Before Los Angeles was a place, it had a tar pit. Three times in prehistory, an animal got stuck in it, and a predator came to eat the animal. The predator, even as he ate his prey, got stuck. Carrion came to feast on the weakened bodies, and all were stuck. Multiply, as more, driven by instinct and hunger, fell into the trap. Masses of mammals, winged creatures, crustaceans came to feast as the black goo pulled them down to their death in a years-long chain of seething, building, predatory hunger. Ripping throats, blood-covered-fur, a routine orgy of violence and death, multiplied by an order of fear, melted into the tar, adding to the organic mass of boiling, black pitch.
On LaBrea Ave, there’s a park, and in the park, the tar pits bubble underground, leaving puddles of sticky black goop in the grass. They come up where they want, and everything sinks into them.
So when Jessica suggested Jonathan would die, I wanted to claw her eyes out. Pull her hair at the roots. Like I’d put a lawn of sweet words over an aquifer of tar-sticky rage, and her presence triggered a bubbling geyser of anger. But let’s face it, I wasn’t angry at Jessica, and I wasn’t angry that she had the gall to bring death into the conversation like a threat. I was angry at death itself. Angry that it dared to black the light from the window. That it should come between Jonathan and I, when we’d overcome so much. What did it want? What was I supposed to do? And life? How dare it bring him to me just to take him away.
The elevator doors opened with a ding, but Jessica and I continued to stare at each other as if guns were drawn.
“It’s nice you kids are getting along.” Margie’s voice cut through the stare.
Jessica let go of my arm, and when she did, I realized something.
I didn’t like her. I didn’t trust her. But I couldn’t pretend it was her I was angry at her.
As if shunned, Jessica ran into the elevator at the last second.
“Cute, you two,” Margie said. “Almost like you could stand being in the same room together.”
“She’s just going to upset Jonathan.”
“No she’s not. He refused to see her. She’s a little pissed off.”
Margie headed down the hall, her gait quick and sure.
“You look pretty pissed yourself.” I chased after her.
“I got big news from the Department of Bad Shit. They can’t get in to fix the suture. It’s a transplant or nothing.”
CHAPTER 19.
MONICA
He was lucid. I knew because he smiled when he saw me.
“Goddess.”
“Sir.”
“I’m very upset with you.”
“I’ll skip the spanking joke.”
“You need to ask for what you need.”
He was talking about the money.
“Thank you,” I said. “But I couldn’t ask.”
“I can’t read your mind.”
“Can we have this discussion when you’re better?”

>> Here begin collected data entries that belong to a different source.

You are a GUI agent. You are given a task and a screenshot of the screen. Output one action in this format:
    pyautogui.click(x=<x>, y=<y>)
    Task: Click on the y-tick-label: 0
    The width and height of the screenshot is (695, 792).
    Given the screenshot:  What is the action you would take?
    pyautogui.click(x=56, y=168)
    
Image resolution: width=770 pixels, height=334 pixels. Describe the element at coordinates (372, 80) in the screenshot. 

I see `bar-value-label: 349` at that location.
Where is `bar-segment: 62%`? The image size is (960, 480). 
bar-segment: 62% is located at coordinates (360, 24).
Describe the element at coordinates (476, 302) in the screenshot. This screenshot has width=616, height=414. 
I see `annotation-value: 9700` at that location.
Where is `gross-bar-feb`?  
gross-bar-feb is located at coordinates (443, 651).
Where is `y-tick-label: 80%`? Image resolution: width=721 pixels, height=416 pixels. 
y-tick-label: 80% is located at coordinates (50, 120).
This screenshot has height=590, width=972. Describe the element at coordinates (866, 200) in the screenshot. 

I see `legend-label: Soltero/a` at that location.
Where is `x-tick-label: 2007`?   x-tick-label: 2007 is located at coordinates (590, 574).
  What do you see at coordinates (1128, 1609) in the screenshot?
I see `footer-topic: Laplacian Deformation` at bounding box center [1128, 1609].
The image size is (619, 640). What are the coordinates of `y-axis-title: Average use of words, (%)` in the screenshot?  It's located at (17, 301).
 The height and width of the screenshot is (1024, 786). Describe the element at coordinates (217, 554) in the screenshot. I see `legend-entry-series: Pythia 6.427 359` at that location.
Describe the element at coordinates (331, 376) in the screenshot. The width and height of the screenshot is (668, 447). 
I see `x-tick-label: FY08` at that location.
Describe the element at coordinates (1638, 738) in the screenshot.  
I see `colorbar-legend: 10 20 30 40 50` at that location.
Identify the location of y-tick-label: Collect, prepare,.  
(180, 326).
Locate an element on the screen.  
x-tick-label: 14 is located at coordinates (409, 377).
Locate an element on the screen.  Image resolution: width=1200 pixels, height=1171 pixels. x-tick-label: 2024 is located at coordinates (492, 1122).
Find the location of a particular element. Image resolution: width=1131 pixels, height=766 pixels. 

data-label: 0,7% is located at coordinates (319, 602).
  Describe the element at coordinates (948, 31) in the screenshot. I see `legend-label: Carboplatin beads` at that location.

“Did anyone explain the odds of that to you yet? Because—“
“Stop it.”
I held up both hands, and he took one. He was going to start talking. He was going to start telling me what I already knew from Margie and Brad and any doctor I happened upon in the halls. But I didn’t want to hear it. I especially didn’t want it from him, because he was going to be Mr. Control and hearing it from him, in that measured, if shredded voice, I was going to either scream or run out.
“Tell me what’s happening with you,” he whispered. “I hear about me all day.”
“Eddie asked about you.”
“Tell him he’s a douchebag for me.”
“I will.”
“Did he get you a new date to record?”
“Not yet. Christmas is coming so it’s dead.”
My face was close to his. Close enough to own my attention, shutting out the scritch of the stylus and the hissing of the oxygen tubes. Close enough for him to look at me long and deep to see the contents of my heart.
“Don’t lie, Goddess.”
“Carnival has to wait. A four song session will take all day. If something happens I need to be here.”
A machine beeped.
He pressed his lips in his teeth. It was an expression he’d used when he was healthy, and it made me want to beg him to take me.